Monday

 

Bravely opposing oath breaking

It's unjust that the 588,292 people living in Washington, D.C. (2007 estimate) are governed by laws made in a legislature in which they have no voting representation. And it's particularly unjust because when it comes to the District, the Congress on which D.C. has no representation has the power to intervene, and frequently does intervene (as someone who doesn't follow the D.C. home rule debate that closely, the two examples I'm familiar with are school vouchers and gun laws), in what would be matters for purely local law in any other state or municipality. So I favor D.C. having representation. Plus, I'm slightly obsessed with the idea of expanding the House of Representatives, so I should really favor the bill to add two seats to the House and giving D.C. one of them.

Unfortunately, it's constitutionally prohibited. The House of Representatives is made up of “Members chosen every second Year by the People of the several States” and the Member chosen shall “be an Inhabitant of that State in which he shall be chosen.” Art. I, Sec. 2, Cl. 1-2. D.C. is not a state, as recognized by Art. I, Sec. 8, Cl. 17, linked above, and as reinforced by the 23rd Amendment, which gave D.C. its Presidential electors. The Constitutionally proper solution to the D.C. problem is either a constitutional amendment specifically giving them a rep., or, whether by amendment or simple statute, ceding all of D.C. which isn't office buildings back to one of Maryland and Virginia and giving that state another seat in the House, covering a voting district roughly shaped like the land ceded back to that state. That would simultaneously solve the problem of D.C. having no Senators either.

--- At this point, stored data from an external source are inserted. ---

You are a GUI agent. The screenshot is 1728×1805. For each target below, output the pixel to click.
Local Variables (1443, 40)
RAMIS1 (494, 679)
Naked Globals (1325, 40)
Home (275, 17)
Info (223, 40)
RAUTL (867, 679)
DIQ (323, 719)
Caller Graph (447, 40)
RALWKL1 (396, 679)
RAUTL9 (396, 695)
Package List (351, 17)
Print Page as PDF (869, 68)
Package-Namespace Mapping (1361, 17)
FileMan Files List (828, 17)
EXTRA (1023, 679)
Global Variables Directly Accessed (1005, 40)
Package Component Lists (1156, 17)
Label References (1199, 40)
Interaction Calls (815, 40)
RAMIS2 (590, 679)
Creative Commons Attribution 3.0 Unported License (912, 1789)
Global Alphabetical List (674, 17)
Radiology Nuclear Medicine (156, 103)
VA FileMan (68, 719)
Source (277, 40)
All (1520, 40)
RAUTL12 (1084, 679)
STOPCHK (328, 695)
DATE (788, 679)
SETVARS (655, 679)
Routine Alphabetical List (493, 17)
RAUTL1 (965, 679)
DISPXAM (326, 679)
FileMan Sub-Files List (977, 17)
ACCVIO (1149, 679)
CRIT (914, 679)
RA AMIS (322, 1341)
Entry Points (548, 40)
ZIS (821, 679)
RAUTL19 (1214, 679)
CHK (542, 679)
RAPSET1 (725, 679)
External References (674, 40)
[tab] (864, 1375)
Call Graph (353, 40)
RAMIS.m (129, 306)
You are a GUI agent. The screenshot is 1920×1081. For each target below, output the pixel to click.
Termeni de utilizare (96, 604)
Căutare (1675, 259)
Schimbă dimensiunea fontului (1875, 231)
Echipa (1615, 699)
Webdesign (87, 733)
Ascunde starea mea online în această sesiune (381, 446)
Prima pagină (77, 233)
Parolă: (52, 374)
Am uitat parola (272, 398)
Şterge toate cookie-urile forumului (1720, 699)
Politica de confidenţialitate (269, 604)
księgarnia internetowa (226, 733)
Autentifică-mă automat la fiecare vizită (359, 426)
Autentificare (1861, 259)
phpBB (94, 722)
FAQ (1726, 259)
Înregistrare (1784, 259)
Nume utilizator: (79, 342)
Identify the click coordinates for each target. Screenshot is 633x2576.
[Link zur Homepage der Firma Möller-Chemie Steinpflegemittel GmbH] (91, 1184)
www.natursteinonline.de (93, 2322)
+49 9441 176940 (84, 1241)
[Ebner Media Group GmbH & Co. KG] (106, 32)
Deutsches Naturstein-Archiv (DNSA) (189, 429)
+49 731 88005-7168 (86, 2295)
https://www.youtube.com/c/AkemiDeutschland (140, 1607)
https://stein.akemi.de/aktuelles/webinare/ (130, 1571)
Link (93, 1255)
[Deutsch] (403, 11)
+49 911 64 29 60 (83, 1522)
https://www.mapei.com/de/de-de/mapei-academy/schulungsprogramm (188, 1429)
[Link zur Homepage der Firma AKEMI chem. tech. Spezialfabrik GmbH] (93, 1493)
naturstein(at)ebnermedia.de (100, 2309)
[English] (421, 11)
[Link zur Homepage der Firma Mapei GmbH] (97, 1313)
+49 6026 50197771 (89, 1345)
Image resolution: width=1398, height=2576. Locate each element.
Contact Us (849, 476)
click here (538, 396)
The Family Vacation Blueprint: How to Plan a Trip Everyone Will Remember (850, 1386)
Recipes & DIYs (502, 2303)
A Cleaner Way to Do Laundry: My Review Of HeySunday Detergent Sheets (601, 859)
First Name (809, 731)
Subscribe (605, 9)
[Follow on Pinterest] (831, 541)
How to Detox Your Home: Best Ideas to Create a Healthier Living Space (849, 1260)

I've heard rumors that there are non-terrible arguments in favor of the constitutionality of such a law, but I don't know what they are what they are and I'm not looking them up right now. The argument the N.Y. Times editorial board gives in favor is terrible: “The better argument, as respected constitutional scholars argue, is that Article I’s ‘District Clause’ gives Congress sweeping authority over the District of Columbia. That authority includes the right to award it Congressional representation.” This is nonsense, a clause granting Congress power over D.C. can't be the source of Congress's power to give D.C. additional power.